A ‘humanitarian crisis’:
Human rights groups have urged the Thai government and other Asean countries to treat the Rohingya conflict as a humanitarian crisis as over 120,000 members of this Muslim minority have fled Myanmar in the wake of a brutal crackdown by the military.
“Asean as a group needs to step up and take action. It should act as political bridge in this situation. Myanmar is a member of Asean. Maybe it will listen,” Lilliane Fan from the Asia Pacific Refugee Rights Network said in Bangkok yesterday.
U Kyaw Win, executive director of the Burma Human Rights Network, said persecution against Muslims has increased steadily since 2012 and Myanmar’s slow transition to democracy has hurt Muslims while benefiting other groups.
Critics claim there have been mass killings and a systematic destruction of the Rohingya population in Myanmar’s Rakhine state.
The findings were complied from 350 interviews in 46 locations last year.

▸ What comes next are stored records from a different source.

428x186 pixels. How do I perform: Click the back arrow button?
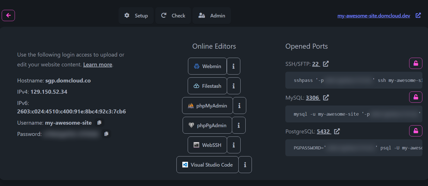[8, 15]
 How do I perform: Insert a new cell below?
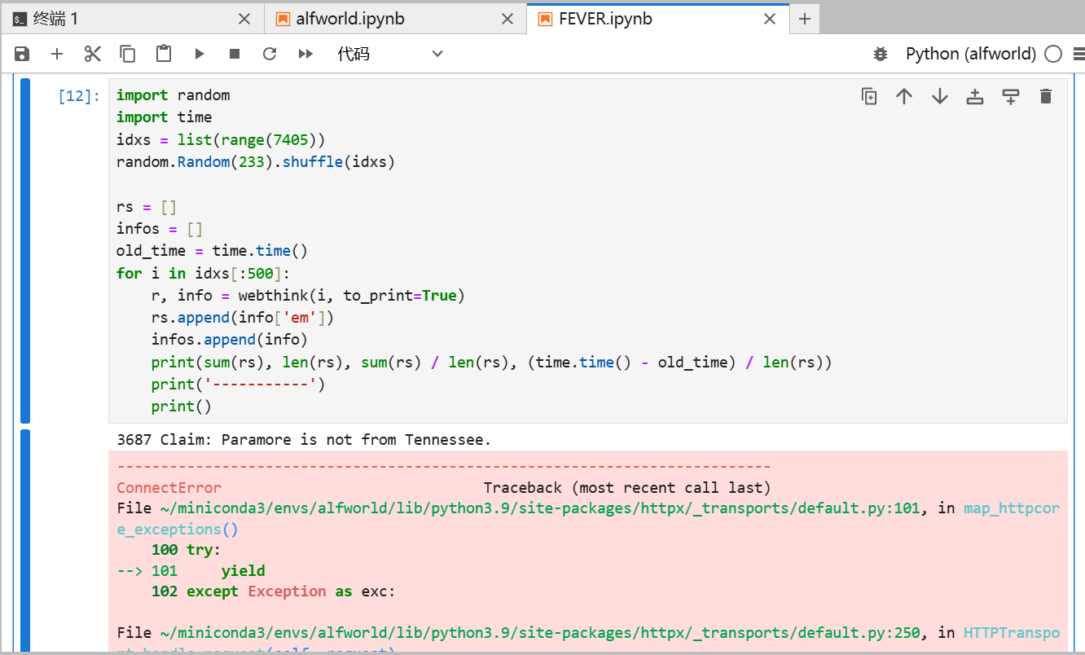click(56, 54)
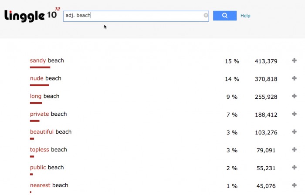The image size is (305, 195).
Task: Choose the "beautiful beach" phrase
Action: point(51,132)
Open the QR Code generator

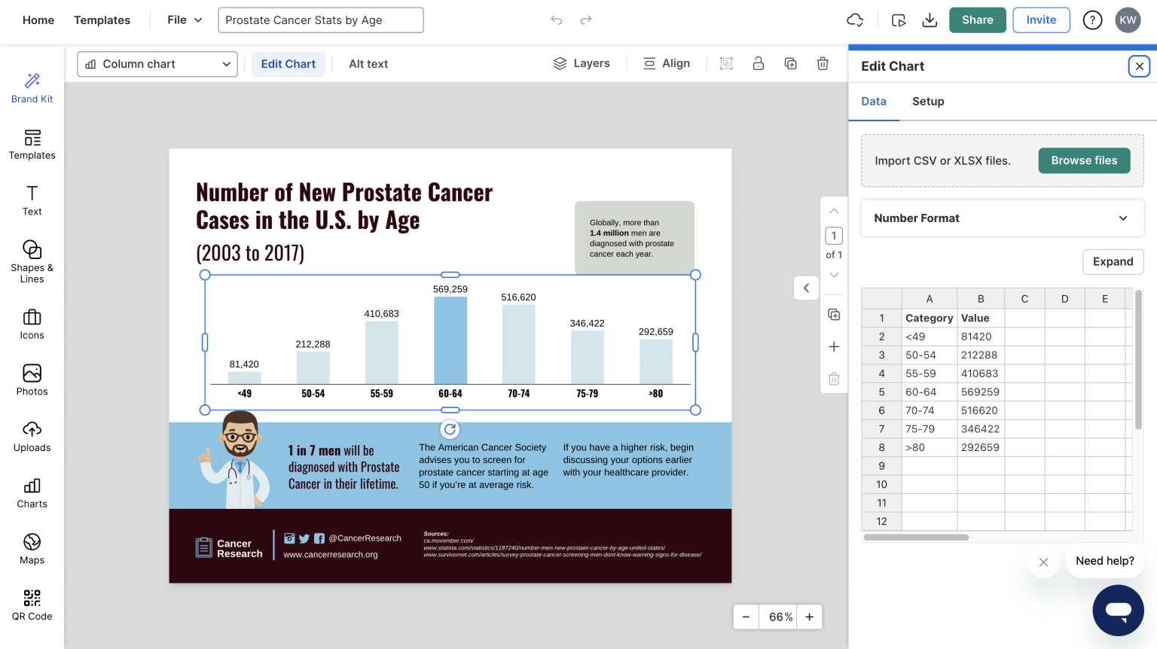(x=32, y=604)
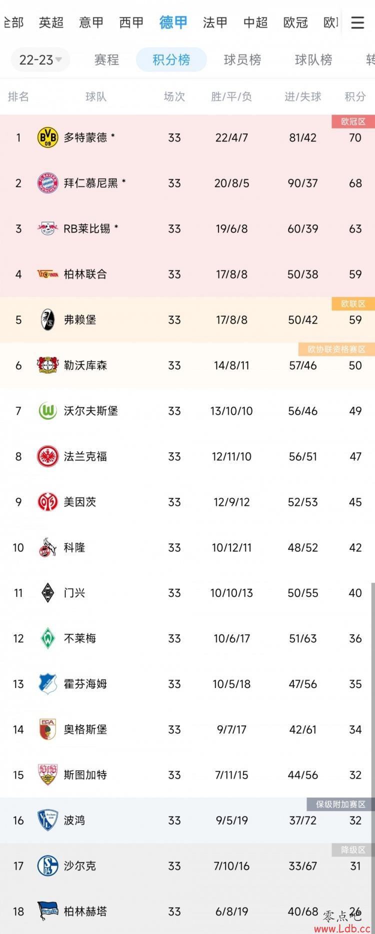Switch to the 赛程 schedule tab
Screen dimensions: 375x934
pos(107,60)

Thailand has played a constructive role in recent years by cracking down on human trafficking and smuggling rings that bring the Rohingya to Malaysia, Michael Vatikiotis, Asia regional director of the Centre of Humanitarian Dialogue, told the Bangkok Post in Kuala Lumpur.
In July, 62 people were convicted and 40 others walked free in a high-profile human-trafficking case in Thailand involving the Rohingya.

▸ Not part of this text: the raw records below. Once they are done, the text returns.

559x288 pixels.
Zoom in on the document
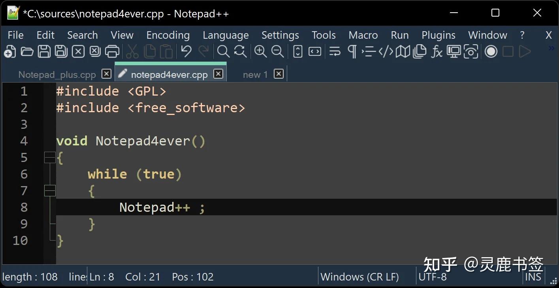(261, 51)
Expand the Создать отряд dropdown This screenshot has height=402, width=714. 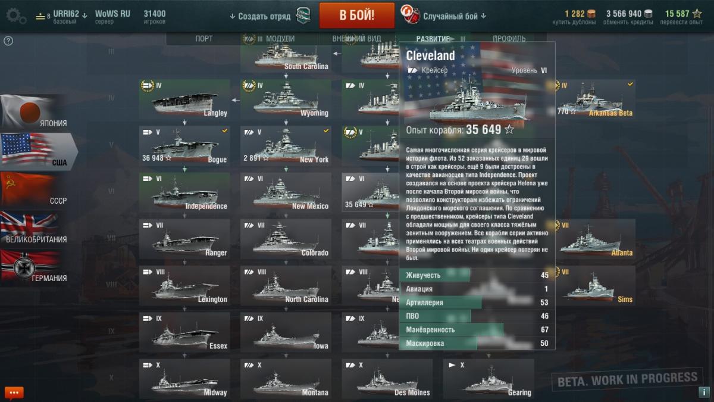click(260, 16)
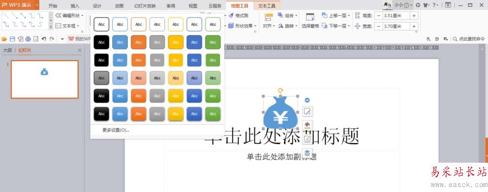Open the Shape Effects (形状效果) dropdown
488x192 pixels.
243,26
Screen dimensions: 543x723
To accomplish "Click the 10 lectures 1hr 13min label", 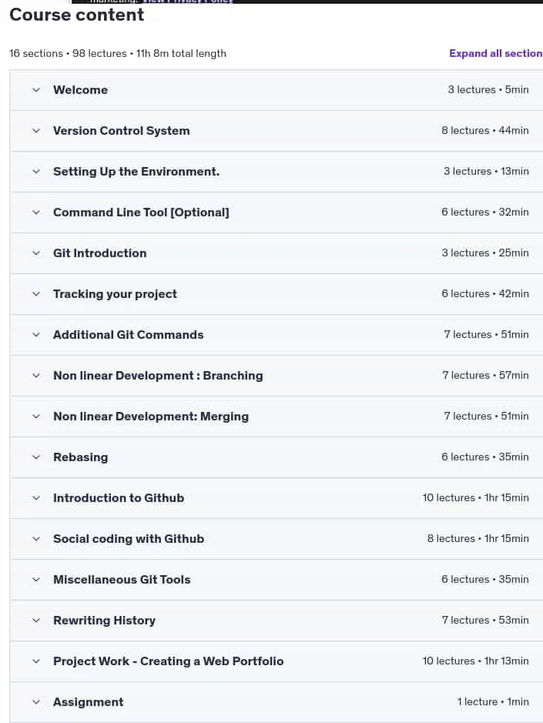I will 476,661.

The case was lodged after 30 graves filled with the bodies of the persecuted minority were discovered on Khao Kaew mountain in tambon Padang Besar in Songkhla’s Sadao district near the Thai-Malaysian border, prompting an investigation.

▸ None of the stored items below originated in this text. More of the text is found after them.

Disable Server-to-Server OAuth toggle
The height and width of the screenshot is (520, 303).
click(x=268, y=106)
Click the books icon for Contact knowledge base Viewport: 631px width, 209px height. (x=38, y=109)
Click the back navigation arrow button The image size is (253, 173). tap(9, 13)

“You can make many criticisms of the military government in Thailand but I think this is one area where it is trying very hard,” said Mr Vatikiotis.
“We saw [Prime Minister Prayut Chano-cha] came out the other day and said Thailand must be prepared to receive the Rohingya people,” he added.
“We’ve not seen this before in Thailand — a willingness to be open about the humanitarian aspect of the movement of these people, and I think this has been a response to the TIP report by the US government.”
He was referring to the annual Trafficking in Persons report, which has put Thailand on a Tier 2 watch-list. “Thailand does not fully meet the minimum standards for the elimination of trafficking; however, it is making significant efforts to do so,” the 2017 report said.
Datuk Paul Low Seng Kuan, Malaysia’s minister in the Prime Minister’s Department in charge of governance, integrity and human rights issues, said it was important Malaysia and Thailand cooperate on human trafficking.
“It’s not only a question of refugees drowning at sea or getting lost in the jungle, but it’s because people are trafficking and holding them,” he said.
Regarding the mass graves found near the shared border, he said: “[We] tried to find out what really happened, and which Malaysians were responsible, but not so many people have been charged or convicted”.
Witnesses are reluctant to come forward due to safety concerns, he said.
Most of the ethnic group is believed to have fled to Bangladesh.